Can you turn on a dime?
I used to think so. I worked full-time, my opera singing husband’s schedule was definitely not 9-5, and we had 2 adorable little boys. Even though I had MS, I could still juggle. If hubby’s schedule suddenly changed and he wouldn’t be home until after 10pm, no worries – I got this. Sure, the house was a mess, and I did take long naps on the weekends, but hey, we were making it work. I couldn’t stay outside for long on hot days, and I did have to get IV infusions for a brief bout with double vision, but MS was just a mild irritant in my day-to-day world.
Until it wasn’t. My doctor suggested I get a cane. I didn’t want it to look clinical so I asked my husband to get me a cool cane. He felt guilty giving it to me as a birthday gift, but I was beaming as I saw the collapsible cane covered with multi-colored paint streaks. It met all cool cane criteria. One of many reasons why I still adore him after more than 20 years together. The cane worked great.
Until it didn’t. My left leg was weaker, but then it started to swell. I thought it was just a side effect of a new medicine, so I stopped taking it. But the leg continued to swell until the day a doctor looked at it and sent me straight to the ER – no passing Go, definitely no collecting $200. The swelling wasn’t because of medicine, but by a large blood clot in my leg (deep vein thrombosis, or DVT). They got out the clot at the hospital, but DVT recovery takes months.
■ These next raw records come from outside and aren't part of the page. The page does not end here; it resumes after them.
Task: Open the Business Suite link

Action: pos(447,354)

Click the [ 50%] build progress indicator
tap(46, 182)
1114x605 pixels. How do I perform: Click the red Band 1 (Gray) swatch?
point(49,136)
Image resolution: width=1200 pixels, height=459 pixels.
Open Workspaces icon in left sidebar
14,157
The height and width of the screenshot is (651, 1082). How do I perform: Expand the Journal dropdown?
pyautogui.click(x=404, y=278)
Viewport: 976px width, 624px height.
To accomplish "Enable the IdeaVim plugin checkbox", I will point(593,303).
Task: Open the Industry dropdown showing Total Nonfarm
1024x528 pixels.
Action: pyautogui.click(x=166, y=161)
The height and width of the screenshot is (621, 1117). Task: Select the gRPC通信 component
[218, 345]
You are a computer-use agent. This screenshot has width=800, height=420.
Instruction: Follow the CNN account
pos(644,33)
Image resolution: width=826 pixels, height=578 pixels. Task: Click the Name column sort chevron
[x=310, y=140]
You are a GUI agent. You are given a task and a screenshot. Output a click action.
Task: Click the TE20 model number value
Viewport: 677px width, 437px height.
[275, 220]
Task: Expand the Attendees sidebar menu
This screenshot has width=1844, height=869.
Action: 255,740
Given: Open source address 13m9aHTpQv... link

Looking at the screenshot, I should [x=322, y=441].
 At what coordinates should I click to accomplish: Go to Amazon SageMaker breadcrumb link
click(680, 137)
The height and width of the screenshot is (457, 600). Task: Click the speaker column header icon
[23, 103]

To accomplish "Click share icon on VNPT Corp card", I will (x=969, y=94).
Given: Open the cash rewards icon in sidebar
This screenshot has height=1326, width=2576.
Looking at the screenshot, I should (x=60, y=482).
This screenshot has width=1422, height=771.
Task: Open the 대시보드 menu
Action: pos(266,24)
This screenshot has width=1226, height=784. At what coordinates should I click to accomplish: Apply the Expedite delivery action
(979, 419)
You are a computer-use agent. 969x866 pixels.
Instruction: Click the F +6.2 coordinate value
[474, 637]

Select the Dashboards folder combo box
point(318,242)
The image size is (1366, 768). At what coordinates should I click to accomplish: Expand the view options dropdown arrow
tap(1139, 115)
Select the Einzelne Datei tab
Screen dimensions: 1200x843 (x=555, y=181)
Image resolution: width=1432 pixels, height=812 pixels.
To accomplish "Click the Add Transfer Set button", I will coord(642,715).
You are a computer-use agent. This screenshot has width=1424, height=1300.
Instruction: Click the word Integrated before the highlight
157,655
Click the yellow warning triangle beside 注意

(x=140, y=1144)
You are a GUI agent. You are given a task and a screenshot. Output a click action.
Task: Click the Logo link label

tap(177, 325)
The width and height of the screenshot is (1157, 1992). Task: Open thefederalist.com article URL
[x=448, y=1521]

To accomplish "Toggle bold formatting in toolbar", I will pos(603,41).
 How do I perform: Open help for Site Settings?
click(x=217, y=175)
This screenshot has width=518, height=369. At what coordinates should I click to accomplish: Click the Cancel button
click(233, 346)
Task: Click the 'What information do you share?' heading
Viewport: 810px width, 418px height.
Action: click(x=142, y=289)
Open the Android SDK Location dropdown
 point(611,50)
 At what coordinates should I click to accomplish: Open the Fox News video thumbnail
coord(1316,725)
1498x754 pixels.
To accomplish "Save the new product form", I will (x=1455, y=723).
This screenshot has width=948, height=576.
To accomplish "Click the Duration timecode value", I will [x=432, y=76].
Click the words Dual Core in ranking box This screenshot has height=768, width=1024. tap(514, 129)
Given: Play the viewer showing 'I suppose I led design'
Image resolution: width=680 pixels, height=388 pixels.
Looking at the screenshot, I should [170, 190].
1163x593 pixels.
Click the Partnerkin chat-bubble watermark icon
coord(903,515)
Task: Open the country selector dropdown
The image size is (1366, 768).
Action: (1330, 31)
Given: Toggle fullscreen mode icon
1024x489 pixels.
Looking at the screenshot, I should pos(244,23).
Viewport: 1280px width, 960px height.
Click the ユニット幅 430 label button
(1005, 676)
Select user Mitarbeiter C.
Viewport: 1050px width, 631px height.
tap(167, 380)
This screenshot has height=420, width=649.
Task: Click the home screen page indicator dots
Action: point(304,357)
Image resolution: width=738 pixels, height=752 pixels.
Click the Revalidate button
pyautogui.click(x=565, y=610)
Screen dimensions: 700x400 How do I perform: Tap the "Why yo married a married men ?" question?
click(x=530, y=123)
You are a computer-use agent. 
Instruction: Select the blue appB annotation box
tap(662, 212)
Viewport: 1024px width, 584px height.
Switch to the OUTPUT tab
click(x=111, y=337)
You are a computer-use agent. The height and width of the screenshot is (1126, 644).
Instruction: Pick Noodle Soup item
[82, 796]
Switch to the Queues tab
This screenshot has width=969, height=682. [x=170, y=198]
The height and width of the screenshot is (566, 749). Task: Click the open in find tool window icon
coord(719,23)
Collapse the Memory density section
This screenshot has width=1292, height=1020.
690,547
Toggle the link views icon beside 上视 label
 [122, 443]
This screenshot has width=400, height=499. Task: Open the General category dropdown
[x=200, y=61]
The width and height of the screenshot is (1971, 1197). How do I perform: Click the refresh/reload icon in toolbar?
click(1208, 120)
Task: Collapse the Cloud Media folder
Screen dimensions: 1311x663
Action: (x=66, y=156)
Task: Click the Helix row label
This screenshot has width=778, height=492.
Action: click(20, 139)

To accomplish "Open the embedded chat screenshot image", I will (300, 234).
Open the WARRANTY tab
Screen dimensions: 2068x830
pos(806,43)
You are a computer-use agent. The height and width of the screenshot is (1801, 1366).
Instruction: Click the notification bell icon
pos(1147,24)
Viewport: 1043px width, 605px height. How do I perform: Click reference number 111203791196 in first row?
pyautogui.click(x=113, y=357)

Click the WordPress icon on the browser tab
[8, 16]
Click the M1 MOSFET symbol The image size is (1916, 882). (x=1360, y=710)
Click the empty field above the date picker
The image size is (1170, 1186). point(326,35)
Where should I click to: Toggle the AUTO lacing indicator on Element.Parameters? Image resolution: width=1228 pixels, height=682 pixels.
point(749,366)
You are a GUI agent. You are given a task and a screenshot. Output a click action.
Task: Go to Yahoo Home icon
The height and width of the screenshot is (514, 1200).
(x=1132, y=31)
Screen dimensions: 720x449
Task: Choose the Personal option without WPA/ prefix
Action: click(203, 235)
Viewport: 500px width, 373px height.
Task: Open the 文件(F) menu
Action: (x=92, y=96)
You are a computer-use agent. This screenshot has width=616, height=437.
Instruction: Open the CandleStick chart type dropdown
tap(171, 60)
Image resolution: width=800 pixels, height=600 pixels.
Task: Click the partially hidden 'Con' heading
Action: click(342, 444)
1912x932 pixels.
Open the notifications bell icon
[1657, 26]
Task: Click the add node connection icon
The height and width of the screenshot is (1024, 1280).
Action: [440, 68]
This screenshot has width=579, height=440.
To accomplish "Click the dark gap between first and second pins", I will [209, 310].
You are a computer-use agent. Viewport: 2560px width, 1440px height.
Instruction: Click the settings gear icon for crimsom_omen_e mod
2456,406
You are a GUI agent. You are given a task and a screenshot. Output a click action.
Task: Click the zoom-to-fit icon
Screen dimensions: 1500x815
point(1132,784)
Remember when Serena Williams had to miss months of tennis? She was recovering from a clot in her lung, known as a pulmonary embolism. Even an elite athlete like her was completely wiped out and had to cut back for a long period of time. So between the recovery time and MS fatigue, I had practically no energy for months. My weak left leg became even weaker after housing such a huge clot.
To me, living with MS now means I’ve got a leg brace (ankle foot orthotic) and use a rolling walker when I’m traveling even small distances. Even though I fought getting a handicapped placard for years, I appreciate having it now. The permit is especially important this year since my boys are in two different schools with two different schedules. I’m spending lots of time in carpool lanes.
Just because I’ve got some of the “obvious” symptoms doesn’t make me immune to the invisible ones, like fatigue.
The only thing predictable about MS is that it’s not predictable. Hope you’re a good juggler.